• Given exercise
Rewrite the data from the line with "Screen dimensions: 1280x755" to the line with "point(184,560)" as a numbered list, one item per line and no items for blank lines.

• Working data
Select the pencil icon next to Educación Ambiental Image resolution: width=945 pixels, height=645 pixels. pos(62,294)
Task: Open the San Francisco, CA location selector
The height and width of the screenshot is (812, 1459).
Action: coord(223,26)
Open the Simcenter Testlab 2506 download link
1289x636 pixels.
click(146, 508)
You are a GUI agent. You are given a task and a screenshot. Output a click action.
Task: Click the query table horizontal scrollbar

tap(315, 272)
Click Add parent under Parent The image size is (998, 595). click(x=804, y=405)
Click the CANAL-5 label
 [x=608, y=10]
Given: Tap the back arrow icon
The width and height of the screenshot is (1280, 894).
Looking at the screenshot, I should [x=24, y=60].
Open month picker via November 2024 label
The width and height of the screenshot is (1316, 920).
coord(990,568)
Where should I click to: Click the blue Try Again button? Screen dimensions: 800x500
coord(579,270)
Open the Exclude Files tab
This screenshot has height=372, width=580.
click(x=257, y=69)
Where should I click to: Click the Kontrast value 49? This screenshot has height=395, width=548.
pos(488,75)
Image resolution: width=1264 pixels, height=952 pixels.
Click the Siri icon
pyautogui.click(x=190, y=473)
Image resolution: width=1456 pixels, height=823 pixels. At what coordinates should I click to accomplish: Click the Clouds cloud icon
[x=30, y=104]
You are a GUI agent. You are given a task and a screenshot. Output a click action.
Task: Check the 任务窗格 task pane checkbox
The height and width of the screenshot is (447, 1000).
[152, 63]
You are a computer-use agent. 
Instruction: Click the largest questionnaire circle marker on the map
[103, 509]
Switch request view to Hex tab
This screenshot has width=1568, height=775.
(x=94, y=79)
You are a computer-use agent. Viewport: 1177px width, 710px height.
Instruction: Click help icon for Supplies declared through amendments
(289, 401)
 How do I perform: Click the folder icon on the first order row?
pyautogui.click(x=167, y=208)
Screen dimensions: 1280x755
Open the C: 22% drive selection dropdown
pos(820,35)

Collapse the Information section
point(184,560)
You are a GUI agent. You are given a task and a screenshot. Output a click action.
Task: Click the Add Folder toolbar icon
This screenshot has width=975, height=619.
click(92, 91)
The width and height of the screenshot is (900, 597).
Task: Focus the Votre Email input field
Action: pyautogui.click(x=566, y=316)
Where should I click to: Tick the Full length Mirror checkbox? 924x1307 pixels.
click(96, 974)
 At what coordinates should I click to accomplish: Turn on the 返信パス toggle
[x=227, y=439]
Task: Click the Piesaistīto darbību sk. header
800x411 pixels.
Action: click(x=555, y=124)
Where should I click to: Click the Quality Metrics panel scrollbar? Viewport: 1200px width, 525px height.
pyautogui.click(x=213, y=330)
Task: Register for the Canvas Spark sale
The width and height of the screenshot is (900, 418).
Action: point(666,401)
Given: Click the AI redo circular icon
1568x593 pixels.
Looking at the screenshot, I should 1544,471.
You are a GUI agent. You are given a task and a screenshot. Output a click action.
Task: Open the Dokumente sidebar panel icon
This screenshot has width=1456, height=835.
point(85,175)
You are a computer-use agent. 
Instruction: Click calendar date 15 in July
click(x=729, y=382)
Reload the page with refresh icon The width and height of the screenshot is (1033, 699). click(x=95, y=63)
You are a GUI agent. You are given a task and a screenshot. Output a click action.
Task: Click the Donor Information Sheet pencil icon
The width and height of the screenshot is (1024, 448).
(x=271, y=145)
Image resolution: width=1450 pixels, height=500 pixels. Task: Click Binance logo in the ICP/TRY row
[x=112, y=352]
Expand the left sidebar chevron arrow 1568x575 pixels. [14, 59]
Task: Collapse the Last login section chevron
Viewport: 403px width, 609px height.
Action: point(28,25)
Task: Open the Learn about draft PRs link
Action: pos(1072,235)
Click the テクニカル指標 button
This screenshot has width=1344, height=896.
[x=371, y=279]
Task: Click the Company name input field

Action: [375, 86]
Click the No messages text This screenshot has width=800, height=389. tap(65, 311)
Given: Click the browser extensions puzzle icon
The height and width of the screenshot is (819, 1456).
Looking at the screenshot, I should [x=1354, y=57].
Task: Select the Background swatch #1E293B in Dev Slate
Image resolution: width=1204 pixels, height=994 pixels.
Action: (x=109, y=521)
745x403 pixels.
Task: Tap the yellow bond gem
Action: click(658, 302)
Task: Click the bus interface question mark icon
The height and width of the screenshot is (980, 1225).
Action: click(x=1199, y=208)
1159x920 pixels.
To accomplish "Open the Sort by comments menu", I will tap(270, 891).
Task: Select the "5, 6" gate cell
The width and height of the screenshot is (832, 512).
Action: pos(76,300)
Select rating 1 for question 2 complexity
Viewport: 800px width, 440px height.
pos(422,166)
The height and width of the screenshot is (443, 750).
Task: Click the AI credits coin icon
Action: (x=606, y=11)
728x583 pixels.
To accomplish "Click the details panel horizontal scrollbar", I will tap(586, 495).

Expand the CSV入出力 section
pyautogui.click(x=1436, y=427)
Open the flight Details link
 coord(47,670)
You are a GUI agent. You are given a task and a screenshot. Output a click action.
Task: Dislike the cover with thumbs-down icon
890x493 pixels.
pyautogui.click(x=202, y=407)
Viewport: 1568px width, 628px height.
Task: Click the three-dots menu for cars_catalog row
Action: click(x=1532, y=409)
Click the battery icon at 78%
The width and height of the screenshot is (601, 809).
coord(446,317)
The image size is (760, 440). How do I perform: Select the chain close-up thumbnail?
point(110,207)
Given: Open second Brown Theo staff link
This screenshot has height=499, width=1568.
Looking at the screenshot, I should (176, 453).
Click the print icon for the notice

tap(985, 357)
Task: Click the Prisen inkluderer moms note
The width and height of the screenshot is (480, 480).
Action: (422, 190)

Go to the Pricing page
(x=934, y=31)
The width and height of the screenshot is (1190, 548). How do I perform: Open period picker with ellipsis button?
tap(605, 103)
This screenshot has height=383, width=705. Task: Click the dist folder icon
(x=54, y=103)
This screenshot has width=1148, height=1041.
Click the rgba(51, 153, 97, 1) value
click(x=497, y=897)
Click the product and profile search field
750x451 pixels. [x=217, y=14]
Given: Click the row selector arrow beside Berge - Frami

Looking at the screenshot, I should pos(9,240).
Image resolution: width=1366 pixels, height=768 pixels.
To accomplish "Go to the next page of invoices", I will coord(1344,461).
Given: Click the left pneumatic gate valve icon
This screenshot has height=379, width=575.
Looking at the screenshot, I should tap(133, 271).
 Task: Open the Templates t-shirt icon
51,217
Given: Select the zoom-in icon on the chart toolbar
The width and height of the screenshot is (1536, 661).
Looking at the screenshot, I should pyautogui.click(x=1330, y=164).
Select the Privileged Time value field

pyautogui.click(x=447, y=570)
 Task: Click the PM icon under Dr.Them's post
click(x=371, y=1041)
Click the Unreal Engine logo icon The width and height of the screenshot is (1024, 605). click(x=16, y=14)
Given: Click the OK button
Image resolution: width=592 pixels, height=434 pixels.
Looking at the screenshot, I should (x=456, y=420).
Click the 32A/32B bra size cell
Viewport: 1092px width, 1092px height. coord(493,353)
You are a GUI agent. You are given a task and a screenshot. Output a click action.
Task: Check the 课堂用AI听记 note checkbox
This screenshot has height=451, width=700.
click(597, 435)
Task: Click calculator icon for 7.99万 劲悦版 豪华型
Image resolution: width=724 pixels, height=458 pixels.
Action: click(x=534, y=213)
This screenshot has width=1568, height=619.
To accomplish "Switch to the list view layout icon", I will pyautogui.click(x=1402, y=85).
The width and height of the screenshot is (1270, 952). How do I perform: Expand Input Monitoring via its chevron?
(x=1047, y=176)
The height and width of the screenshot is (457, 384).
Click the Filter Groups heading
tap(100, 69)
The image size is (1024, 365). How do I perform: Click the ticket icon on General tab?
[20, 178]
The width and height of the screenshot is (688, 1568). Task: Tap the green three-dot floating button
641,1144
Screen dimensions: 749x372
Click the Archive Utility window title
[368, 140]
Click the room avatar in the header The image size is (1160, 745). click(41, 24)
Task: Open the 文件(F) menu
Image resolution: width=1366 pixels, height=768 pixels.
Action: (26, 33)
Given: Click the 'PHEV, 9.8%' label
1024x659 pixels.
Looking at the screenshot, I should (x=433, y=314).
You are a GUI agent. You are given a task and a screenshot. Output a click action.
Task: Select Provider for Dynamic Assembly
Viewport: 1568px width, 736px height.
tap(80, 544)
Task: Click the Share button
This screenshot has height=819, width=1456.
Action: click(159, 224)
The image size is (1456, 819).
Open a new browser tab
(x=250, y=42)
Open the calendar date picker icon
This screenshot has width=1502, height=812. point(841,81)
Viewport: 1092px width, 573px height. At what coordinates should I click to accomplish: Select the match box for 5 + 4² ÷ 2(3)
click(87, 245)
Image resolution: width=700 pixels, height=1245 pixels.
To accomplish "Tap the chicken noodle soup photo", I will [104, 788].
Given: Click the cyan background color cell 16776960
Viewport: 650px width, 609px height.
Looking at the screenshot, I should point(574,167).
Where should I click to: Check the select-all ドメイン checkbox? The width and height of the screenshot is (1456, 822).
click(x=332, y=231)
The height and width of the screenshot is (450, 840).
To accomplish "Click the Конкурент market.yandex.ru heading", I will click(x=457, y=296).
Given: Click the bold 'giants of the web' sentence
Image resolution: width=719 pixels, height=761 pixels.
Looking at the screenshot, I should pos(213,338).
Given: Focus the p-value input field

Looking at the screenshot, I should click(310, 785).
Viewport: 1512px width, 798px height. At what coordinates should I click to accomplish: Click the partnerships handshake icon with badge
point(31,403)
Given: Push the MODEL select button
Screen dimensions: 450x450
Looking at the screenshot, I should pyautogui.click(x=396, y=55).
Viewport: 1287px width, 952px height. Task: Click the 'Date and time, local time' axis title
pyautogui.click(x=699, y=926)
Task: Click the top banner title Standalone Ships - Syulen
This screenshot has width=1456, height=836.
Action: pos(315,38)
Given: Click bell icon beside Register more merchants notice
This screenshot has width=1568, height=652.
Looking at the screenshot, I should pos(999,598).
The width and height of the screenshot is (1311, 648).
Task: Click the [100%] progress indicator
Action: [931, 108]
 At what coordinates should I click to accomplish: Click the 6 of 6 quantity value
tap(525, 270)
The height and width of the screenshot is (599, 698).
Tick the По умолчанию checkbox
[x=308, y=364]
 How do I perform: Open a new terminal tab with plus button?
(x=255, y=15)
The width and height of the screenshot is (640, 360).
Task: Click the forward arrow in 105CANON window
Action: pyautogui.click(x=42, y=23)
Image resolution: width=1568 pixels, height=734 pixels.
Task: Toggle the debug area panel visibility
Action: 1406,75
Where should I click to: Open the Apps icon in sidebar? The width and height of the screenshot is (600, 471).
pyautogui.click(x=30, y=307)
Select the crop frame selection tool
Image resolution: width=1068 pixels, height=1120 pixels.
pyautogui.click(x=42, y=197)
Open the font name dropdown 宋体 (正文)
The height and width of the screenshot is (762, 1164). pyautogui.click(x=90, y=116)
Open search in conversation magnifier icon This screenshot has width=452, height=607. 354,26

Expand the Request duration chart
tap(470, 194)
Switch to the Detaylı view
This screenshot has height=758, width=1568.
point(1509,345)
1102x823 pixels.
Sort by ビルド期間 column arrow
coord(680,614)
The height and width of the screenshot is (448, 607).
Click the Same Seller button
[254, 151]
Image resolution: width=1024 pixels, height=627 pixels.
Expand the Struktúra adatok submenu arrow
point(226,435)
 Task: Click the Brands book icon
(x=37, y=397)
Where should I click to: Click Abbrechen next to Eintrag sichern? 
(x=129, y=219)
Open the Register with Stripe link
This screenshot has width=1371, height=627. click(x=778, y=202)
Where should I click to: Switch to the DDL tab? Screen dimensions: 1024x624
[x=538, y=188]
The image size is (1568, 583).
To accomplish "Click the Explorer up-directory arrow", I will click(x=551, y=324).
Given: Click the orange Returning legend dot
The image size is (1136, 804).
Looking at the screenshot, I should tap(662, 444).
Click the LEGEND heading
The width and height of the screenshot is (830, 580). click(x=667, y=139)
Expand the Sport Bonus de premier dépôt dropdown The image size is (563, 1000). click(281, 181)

• Problem solution
1. Screen dimensions: 1280x755
2. Open the C: 22% drive selection dropdown
3. pos(820,35)
4. Collapse the Information section
5. point(184,560)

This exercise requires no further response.